Verdier comprit bien vite, à mon air sérieux, que je ne plaisantais que du bout des lèvres, et que ce que je disais était vrai : l’étonnement que lui causa cette découverte fut si réel qu’il suffit pour dissiper un léger soupçon que je conservais sur lui.

— Racontez-moi donc vos aventures, reprit-il avec un air d’intérêt véritable.

— J’y consens d’autant plus volontiers que l’un de mes deux voleurs, si je ne me trompe, est, — passez-moi le mot, — un de vos amis… où du moins s’il ne l’est pas, il faut qu’il vous ait en singulière estime, car, en m’entendant prononcer votre nom, il a pris ma défense contre son compagnon avec un feu et un zèle dont je ne puis lui être trop reconnaissant. Après tout, je dois avouer que votre ami avait été, dès le début de mon arrestation, beaucoup plus convenable que son camarade.

Verdier, que je regardais tout en lui parlant, me parut si embarrassé, si confus, ses joues se couvrirent d’une rougeur si subite que je ne pus m’empêcher de remarquer ce changement.

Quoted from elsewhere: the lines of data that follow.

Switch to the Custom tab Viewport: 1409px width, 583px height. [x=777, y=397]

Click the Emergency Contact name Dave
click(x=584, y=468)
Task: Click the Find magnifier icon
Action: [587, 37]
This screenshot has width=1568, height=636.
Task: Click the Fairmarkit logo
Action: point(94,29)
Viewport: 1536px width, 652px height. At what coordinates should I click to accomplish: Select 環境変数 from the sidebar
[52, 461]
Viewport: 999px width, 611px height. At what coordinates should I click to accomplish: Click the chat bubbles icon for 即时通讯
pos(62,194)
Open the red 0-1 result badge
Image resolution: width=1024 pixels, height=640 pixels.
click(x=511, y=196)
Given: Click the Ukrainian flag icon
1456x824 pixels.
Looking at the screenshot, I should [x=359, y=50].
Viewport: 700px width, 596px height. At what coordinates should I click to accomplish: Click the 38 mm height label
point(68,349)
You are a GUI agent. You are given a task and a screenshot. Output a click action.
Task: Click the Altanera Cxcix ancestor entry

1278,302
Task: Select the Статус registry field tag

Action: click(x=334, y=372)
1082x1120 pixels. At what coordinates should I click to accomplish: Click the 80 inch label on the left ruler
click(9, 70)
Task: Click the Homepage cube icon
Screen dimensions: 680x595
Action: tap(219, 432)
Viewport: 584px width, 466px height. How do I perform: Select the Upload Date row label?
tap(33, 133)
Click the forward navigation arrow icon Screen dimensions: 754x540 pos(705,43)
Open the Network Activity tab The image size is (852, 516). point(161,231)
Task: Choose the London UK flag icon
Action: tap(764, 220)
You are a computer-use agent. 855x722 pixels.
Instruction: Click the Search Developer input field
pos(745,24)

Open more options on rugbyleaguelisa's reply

— Mon ami, me dit-il après un moment de silence assez embarrassant pour nous deux, je ne vous dissimulerai pas que l’un des deux hommes qui vous ont arrêté est, si je ne me trompe, l’un des meilleurs amis que je possède ! Soyez assez bon, je vous en conjure, pour ne parler à personne de votre aventure ; — aventure qui, Soit dit en passant, ne vous fait pas honneur, car un militaire qui se laisse désarmer, que ce soit par surprise ou autrement, n’en reste pas moins ridicule ; — une indiscrétion de votre part pourrait occasionner un irréparable malheur, et plonger toute une honnête famille dans un profond désespoir ! Puis-je compter sur votre silence !

— Si vous me jurez, sur votre honneur, Verdier, que ces hommes masqués ne sont ni des voleurs ni des assassins, alors je me tairai.

— Oh ! quant à cela, je vous le jure : le plus âgé des deux, que je crois aussi connaître, ne pratique peut-être pas une morale bien évangélique, et sa conduite, sous le rapport de la justice, laisse peut-être aussi beaucoup à désirer… Mais quant à être un voleur de grande route, jamais une pareille idée ne s’est présentée à son esprit : on pourrait lui confier un million sans crainte.

— Et son camarade, ou son compagnon ?

— Celui-là, c’est toute autre chose. Figurez-vous la bravoure, l’honneur, la loyauté en personne ! une âme de héros avec la sensibilité d’un enfant.

— Savez-vous que vous m’intriguez énormément !…

— J’espère d’ici à peu pouvoir vous donner la clef de cette énigme. À présent, c’est un secret qui ne m’appartient pas.

Le surlendemain du jour où nous eûmes cette conversation, Verdier me proposa de l’accompagner à un bourg nommé la Tourette, situé à deux lieues de la ville de Grasse, et où demeurait sa famille.

Il s’agissait d’assister à la noce d’une des cousines de mon hôte qui épousait un libraire.

N’ayant rien qui me retînt, car grâce au manque absolu de discipline qui régnait alors dans mon bataillon, à moitié, pour ne pas dire tout à fait désorganisé, mes fonctions d’adjudant se réduisaient à peu près au port de mon uniforme, j’acceptai l’offre de mon nouvel ami.


II

La maison devant laquelle nous nous arrêtâmes en arrivant à la Tourette était, sans contredit, celle qui paraissait, à en juger par l’apparence, la plus riche du bourg.

Des sons de violon et des éclats de rire qui arrivèrent jusqu’à nous, lorsque nous frappâmes à la porte, me surprirent d’autant plus agréablement que j’étais depuis longtemps, c’est-à-dire depuis la révolution, déshabitué à la gaieté.